— Records shown —
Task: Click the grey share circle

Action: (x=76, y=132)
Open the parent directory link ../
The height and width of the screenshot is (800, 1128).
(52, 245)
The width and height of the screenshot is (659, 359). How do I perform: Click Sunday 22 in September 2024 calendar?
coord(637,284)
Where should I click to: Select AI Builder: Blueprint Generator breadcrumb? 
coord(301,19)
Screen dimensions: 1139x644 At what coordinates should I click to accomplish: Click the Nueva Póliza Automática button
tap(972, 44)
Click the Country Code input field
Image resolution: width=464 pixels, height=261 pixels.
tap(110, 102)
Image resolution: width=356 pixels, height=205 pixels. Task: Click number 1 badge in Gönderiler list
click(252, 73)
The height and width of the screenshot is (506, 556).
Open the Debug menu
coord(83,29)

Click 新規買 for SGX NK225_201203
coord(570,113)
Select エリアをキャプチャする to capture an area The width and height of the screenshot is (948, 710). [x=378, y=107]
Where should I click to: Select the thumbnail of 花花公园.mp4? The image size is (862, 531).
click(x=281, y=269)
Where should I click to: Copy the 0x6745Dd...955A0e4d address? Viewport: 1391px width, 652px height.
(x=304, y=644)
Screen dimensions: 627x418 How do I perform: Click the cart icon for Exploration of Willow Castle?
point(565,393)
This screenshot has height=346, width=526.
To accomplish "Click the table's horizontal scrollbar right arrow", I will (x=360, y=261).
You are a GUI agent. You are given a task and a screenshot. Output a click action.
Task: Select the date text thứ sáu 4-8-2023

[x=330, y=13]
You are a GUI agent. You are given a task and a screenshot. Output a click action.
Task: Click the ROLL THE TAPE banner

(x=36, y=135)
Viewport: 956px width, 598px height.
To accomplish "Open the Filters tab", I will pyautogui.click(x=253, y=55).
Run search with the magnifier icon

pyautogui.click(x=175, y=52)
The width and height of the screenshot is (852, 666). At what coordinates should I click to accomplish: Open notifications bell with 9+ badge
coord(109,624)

— Aim of the task —
Reprint the complete listing exactly.

— Exercise answer —
Task: Click the grey share circle

Action: (x=76, y=132)
Open the parent directory link ../
The height and width of the screenshot is (800, 1128).
(52, 245)
The width and height of the screenshot is (659, 359). How do I perform: Click Sunday 22 in September 2024 calendar?
coord(637,284)
Where should I click to: Select AI Builder: Blueprint Generator breadcrumb? 
coord(301,19)
Screen dimensions: 1139x644 At what coordinates should I click to accomplish: Click the Nueva Póliza Automática button
tap(972, 44)
Click the Country Code input field
Image resolution: width=464 pixels, height=261 pixels.
tap(110, 102)
Image resolution: width=356 pixels, height=205 pixels. Task: Click number 1 badge in Gönderiler list
click(252, 73)
The height and width of the screenshot is (506, 556).
Open the Debug menu
coord(83,29)

Click 新規買 for SGX NK225_201203
coord(570,113)
Select エリアをキャプチャする to capture an area The width and height of the screenshot is (948, 710). [x=378, y=107]
Where should I click to: Select the thumbnail of 花花公园.mp4? The image size is (862, 531).
click(x=281, y=269)
Where should I click to: Copy the 0x6745Dd...955A0e4d address? Viewport: 1391px width, 652px height.
(x=304, y=644)
Screen dimensions: 627x418 How do I perform: Click the cart icon for Exploration of Willow Castle?
point(565,393)
This screenshot has height=346, width=526.
To accomplish "Click the table's horizontal scrollbar right arrow", I will (x=360, y=261).
You are a GUI agent. You are given a task and a screenshot. Output a click action.
Task: Select the date text thứ sáu 4-8-2023

[x=330, y=13]
You are a GUI agent. You are given a task and a screenshot. Output a click action.
Task: Click the ROLL THE TAPE banner

(x=36, y=135)
Viewport: 956px width, 598px height.
To accomplish "Open the Filters tab", I will pyautogui.click(x=253, y=55).
Run search with the magnifier icon

pyautogui.click(x=175, y=52)
The width and height of the screenshot is (852, 666). At what coordinates should I click to accomplish: Open notifications bell with 9+ badge
coord(109,624)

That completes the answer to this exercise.